A encenação da peça começou no final de 2010 e, por volta de Março, começou a surgir a ideia da transformação para o grande ecrã. Os pedidos foram enviados e, com persistência, conseguimos os espaços que queríamos: Convento de Cristo, Sinagoga (de Tomar), Palácio Sotto Maior e outros espaços que se preferem em privado.
Juntámos por volta de sessenta figurantes para esta aventura. Com início em Agosto e fim em Dezembro, gravámos esta longa-metragem de 70 minutos.
Um grande desafio, este, de honrar o nome de Gil Vicente e levar avante um longo filme, de caracterizações pesadas e desafiadoras. A pertinência do destino trouxe-me três grandes caracterizadoras; Leonilde Banha, com um extraordinário leque de escolhas de vestuário, Arlete Lopes, enquanto caracterizadora masculina e Vera Jacinto, uma grande descoberta na estrondosa caracterização feminina. Ao mesmo tempo, um elenco muito apropriado e trabalhador. Uma assistente de cena meticulosamente atenta e disponível.

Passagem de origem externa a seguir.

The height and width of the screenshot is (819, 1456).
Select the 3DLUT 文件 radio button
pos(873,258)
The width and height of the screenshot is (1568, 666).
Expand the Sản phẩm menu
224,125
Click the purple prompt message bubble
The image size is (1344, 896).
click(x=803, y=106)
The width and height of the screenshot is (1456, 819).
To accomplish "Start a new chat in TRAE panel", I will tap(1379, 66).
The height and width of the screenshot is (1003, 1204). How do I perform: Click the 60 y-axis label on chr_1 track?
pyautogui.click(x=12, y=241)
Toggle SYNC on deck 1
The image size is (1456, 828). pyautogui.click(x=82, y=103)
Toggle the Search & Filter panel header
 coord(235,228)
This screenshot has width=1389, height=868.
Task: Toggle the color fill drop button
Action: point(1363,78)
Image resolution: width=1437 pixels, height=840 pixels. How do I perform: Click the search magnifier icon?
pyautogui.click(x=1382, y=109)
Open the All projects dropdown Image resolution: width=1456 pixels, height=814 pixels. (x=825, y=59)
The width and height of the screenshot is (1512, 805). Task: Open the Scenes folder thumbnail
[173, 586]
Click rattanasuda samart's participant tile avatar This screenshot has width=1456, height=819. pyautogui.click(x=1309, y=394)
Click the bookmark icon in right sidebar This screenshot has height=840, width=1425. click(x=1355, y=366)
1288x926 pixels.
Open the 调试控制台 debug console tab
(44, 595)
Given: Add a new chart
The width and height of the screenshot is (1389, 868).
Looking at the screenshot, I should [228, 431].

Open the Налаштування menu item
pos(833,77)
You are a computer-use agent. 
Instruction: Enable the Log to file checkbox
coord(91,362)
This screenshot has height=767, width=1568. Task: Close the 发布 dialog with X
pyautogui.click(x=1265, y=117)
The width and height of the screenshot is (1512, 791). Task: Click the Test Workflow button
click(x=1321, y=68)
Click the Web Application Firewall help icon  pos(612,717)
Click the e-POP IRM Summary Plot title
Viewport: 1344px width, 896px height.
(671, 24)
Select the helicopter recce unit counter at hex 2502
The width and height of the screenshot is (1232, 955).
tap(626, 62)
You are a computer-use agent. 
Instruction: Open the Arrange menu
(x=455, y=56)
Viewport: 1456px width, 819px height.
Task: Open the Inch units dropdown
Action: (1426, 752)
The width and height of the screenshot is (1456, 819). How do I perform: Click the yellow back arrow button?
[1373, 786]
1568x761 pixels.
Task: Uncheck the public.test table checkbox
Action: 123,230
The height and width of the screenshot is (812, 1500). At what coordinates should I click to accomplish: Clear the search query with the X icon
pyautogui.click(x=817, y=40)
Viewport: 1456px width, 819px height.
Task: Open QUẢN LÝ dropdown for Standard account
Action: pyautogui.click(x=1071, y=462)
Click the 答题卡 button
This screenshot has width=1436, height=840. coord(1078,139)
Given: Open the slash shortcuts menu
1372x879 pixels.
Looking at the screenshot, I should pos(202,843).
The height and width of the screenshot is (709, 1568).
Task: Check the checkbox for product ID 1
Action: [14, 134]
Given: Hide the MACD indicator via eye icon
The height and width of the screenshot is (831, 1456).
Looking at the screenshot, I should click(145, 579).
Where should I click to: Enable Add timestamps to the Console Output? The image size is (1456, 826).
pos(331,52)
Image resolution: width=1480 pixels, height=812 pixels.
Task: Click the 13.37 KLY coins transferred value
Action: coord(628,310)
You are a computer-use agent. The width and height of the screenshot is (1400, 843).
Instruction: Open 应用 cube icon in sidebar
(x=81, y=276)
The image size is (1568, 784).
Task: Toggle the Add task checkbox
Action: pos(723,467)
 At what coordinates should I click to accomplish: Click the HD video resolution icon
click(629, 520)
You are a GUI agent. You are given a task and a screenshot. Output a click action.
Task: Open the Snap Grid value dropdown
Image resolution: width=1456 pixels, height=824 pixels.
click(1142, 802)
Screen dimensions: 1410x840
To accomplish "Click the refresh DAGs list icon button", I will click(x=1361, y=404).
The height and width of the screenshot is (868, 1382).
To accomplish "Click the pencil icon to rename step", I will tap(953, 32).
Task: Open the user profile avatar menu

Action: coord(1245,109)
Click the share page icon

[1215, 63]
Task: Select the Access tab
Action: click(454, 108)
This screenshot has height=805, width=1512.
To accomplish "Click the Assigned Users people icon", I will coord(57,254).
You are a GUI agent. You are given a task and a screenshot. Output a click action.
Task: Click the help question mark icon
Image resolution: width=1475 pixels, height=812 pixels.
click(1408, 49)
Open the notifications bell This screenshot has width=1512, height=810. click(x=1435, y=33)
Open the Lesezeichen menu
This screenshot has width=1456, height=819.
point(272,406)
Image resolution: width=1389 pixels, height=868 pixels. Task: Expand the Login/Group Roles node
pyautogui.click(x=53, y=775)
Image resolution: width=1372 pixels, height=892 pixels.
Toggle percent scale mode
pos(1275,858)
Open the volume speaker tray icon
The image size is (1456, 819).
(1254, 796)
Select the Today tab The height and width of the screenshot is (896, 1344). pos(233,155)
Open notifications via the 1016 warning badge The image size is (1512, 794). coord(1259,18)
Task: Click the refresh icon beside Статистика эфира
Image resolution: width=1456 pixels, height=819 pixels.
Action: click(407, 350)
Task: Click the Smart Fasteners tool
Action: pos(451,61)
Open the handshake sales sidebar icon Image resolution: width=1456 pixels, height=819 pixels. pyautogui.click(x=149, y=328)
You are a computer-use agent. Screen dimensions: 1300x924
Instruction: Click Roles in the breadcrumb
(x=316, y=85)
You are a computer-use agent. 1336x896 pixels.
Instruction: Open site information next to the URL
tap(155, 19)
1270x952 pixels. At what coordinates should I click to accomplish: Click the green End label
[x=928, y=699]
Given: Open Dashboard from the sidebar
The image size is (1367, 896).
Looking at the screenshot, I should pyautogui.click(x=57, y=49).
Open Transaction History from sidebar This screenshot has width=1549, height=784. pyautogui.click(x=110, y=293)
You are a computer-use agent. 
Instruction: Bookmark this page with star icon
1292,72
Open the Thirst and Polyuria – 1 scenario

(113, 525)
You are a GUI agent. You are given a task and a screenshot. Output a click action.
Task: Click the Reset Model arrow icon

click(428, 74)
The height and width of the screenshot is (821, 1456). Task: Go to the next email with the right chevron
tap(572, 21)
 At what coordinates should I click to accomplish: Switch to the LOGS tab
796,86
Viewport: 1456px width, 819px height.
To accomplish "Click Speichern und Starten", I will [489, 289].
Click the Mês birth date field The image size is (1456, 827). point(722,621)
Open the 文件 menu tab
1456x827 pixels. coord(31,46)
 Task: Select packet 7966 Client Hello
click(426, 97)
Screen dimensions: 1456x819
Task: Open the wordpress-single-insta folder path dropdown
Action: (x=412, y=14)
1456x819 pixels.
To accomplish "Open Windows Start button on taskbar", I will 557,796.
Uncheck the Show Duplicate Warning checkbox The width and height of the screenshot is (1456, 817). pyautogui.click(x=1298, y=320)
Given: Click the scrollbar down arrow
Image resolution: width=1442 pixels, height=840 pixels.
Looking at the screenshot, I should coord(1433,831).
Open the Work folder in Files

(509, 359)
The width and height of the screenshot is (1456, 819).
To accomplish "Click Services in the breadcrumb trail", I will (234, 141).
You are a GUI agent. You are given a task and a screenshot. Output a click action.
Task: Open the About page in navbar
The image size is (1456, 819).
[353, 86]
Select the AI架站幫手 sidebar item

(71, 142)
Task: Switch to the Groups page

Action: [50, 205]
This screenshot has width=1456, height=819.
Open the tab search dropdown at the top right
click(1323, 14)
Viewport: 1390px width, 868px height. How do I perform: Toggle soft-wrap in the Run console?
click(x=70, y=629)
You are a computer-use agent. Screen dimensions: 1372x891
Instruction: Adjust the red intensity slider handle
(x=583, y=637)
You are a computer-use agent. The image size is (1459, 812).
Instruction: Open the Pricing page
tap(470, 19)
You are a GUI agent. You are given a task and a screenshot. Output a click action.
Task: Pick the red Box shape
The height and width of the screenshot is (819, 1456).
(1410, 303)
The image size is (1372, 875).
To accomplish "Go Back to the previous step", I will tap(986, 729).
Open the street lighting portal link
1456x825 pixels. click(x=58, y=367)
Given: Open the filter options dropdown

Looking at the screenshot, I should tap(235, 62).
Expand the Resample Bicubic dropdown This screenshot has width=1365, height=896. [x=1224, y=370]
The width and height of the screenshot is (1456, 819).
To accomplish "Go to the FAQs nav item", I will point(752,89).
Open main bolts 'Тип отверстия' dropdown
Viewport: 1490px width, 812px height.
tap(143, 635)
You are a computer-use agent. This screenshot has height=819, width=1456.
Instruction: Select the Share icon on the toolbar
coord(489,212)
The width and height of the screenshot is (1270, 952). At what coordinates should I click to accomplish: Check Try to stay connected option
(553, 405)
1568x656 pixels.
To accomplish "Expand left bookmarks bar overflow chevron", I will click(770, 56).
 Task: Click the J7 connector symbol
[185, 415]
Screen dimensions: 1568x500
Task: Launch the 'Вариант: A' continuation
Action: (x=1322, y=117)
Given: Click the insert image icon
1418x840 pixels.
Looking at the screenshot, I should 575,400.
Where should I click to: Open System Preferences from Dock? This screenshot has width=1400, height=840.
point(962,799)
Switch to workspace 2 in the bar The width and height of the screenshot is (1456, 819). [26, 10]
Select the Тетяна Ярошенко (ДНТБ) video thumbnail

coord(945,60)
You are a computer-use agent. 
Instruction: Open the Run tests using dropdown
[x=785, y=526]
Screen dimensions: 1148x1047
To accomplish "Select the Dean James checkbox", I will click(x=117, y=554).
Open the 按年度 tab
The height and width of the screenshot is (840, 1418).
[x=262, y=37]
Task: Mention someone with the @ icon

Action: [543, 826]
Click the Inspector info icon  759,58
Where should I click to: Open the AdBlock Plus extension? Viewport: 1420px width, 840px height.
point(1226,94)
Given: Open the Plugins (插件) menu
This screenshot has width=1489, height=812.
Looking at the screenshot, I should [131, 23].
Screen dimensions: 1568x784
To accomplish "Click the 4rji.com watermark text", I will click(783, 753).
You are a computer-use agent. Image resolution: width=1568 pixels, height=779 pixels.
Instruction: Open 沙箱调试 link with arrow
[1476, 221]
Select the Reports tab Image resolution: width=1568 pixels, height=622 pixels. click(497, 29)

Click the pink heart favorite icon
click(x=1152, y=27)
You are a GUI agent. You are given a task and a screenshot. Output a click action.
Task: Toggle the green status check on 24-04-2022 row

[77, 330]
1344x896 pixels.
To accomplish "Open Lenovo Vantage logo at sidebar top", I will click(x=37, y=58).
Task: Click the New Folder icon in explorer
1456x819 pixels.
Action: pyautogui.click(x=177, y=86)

A fase de pré-produção foi pesada – em dezenas e dezenas de ensaios e na adaptação do argumento. A pós-produção levou cerca de um mês, na edição e montagem do filme.
O resultado chegará este ano, em breve. Fica, por agora, o trailer deste projecto e um sincero agradecimento a quem acreditou neste resultado, mesmo antes do primeiro esboço.